- Data for processing:
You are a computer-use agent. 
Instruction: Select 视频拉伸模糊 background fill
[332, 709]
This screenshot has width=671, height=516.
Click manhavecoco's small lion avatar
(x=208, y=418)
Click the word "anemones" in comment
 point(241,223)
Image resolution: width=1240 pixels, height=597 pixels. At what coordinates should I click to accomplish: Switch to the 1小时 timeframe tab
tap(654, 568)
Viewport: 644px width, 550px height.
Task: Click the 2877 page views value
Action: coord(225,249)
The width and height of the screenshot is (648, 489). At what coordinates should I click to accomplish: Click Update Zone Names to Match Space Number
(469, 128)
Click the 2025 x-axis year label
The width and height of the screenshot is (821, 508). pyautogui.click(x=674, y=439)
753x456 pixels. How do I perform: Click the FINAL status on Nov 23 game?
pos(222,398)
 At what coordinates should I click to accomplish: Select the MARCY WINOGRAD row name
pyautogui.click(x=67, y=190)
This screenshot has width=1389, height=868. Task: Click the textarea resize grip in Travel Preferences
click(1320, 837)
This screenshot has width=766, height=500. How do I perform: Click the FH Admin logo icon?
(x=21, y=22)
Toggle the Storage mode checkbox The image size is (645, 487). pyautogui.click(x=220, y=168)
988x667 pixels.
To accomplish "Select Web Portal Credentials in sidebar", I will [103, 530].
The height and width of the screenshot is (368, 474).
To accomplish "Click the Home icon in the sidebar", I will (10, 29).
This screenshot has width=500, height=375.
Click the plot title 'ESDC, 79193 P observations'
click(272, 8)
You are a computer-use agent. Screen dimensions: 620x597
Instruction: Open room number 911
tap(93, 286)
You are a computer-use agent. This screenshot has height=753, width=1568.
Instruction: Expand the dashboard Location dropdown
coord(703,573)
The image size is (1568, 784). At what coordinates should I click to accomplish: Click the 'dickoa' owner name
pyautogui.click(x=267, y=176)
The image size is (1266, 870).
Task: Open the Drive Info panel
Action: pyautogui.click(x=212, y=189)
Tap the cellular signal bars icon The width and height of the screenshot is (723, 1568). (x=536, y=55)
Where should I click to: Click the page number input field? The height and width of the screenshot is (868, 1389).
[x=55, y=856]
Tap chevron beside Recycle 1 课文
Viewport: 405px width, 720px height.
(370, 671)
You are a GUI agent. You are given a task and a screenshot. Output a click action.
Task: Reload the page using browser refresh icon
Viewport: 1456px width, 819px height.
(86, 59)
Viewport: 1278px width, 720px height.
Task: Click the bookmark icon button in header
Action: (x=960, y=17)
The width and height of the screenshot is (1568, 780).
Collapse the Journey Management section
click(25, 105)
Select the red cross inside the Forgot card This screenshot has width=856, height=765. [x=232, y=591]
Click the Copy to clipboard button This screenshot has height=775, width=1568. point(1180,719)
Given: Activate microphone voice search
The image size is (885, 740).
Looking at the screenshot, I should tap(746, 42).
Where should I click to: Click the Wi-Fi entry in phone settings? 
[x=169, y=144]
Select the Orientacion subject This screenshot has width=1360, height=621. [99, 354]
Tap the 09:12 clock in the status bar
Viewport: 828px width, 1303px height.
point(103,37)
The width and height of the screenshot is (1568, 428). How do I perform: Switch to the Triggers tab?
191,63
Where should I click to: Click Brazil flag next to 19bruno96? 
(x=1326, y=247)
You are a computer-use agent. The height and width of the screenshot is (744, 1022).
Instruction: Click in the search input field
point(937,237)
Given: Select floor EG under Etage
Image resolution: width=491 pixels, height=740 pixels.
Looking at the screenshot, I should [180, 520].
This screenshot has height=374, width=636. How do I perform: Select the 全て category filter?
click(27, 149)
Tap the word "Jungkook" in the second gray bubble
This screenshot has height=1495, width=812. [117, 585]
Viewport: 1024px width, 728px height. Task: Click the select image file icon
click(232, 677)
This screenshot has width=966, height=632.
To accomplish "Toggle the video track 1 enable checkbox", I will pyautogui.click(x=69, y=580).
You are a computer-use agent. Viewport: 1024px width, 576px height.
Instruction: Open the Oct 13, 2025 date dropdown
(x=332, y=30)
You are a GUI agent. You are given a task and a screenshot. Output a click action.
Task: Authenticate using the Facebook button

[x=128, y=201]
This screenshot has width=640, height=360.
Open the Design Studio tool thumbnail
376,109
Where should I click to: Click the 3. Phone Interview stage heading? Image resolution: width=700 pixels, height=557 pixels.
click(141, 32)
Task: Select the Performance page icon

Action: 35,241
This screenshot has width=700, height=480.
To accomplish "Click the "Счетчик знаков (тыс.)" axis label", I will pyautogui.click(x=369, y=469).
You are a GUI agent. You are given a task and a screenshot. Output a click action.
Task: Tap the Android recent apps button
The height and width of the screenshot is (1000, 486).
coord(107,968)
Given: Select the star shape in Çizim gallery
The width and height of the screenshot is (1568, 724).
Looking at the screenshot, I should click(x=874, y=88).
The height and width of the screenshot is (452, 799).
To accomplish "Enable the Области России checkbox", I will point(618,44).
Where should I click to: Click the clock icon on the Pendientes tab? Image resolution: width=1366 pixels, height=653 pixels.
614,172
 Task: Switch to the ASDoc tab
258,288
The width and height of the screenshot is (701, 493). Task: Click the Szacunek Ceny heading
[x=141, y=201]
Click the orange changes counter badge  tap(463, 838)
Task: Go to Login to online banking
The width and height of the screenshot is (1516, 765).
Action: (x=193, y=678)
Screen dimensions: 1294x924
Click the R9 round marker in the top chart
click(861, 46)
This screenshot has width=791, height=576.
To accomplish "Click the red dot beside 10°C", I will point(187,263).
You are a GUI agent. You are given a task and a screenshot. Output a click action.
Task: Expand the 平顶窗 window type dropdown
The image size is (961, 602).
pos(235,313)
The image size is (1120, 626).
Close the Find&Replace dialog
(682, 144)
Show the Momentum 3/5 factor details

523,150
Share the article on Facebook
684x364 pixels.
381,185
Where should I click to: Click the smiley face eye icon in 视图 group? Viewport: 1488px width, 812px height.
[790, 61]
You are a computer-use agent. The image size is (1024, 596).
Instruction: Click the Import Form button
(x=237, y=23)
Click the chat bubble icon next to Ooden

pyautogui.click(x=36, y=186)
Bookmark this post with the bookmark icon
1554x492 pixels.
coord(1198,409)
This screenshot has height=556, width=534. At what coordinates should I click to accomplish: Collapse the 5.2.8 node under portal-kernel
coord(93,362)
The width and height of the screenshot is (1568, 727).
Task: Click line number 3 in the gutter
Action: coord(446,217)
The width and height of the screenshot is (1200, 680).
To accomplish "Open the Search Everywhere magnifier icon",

- Requirement: Say the number of lines above that include "dimensions", and only that.

- Task solution: 2